Curtis starts his narrative with British imperial authorities restructuring Canadian state institutions on the heels of the armed insurrection in Lower Canada in 1837. At the time, Lower Canada, renamed Canada East, was Catholic, French, feudal, and rural, with an estimated population of 650,000; Upper Canada, renamed Canada West, was British, Protestant, and in debt, with an estimated population of 420,000. The new union legislature provided equal representation for the two sections. The census, which became a mechanism of developing a national intelligence and a national vision of Canada, was taken, with varying degrees of success, in the 1840s, 1852, and 1861. During the period, the problems of governance remained, and population dominance shifted to the West. Curtis traces out the details of the individual censuses, the problems in defining de jure or de facto population, and the problems of deploying a successful administrative effort in socially bifurcated Canada.

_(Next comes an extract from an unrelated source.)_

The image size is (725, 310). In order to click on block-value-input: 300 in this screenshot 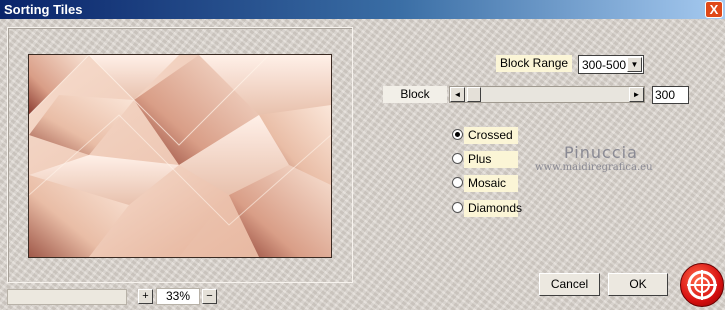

In 1867, the Canadian state was remade once again. The Dominion of Canada Act created a state of four provinces—New Brunswick, Nova Scotia, Ontario, and Quebec (the latter two were the new names for Canada West and Canada East). Representation in the House of Commons was to be determined by population, and the 1871 census was restructured under the supervision of Joseph-Charles Tache to provide the authoritative conceptualization of "population" in Canada. Tache "modernized" the administration of the census, though he was no liberal. In fact, he combined an ultramontane Catholicism with a commitment [End Page 151] to traditional virtues of rural Quebec, and his census aimed to illustrate as much. Ingeniously, for example, he classified ethnicities in detail for the "British"—listing those of English, Irish, Welsh, and Scottish descent—while leaving a unified "French" category. The "French" became "the largest nationality in Canada" (251). When the 1871 population count disappointed the nation, Tache defended his work, including responding to a recount of Montreal in 1872. The local press had predicted Montreal's population to be 150,000. The census reported 107,225. The Montreal City Council took a new census for February 1872. That count reported 118,000, more than the 1871 count, but considerably less than expected. The local officials were unable to convince Tache and federal authorities to change the official report.
Curtis' study reveals how "science in the making" became "made science," as procedures for census making in Canada were invented, authorized, consolidated, and "black boxed" into procedures and classifications that could no longer be undone (17, 23, 305). He concludes by pointing out how Tache's "seemingly neutral numbers" still resonate and shape the discourse of "nationalist identity politics as fought out in contemporary Quebec" (316).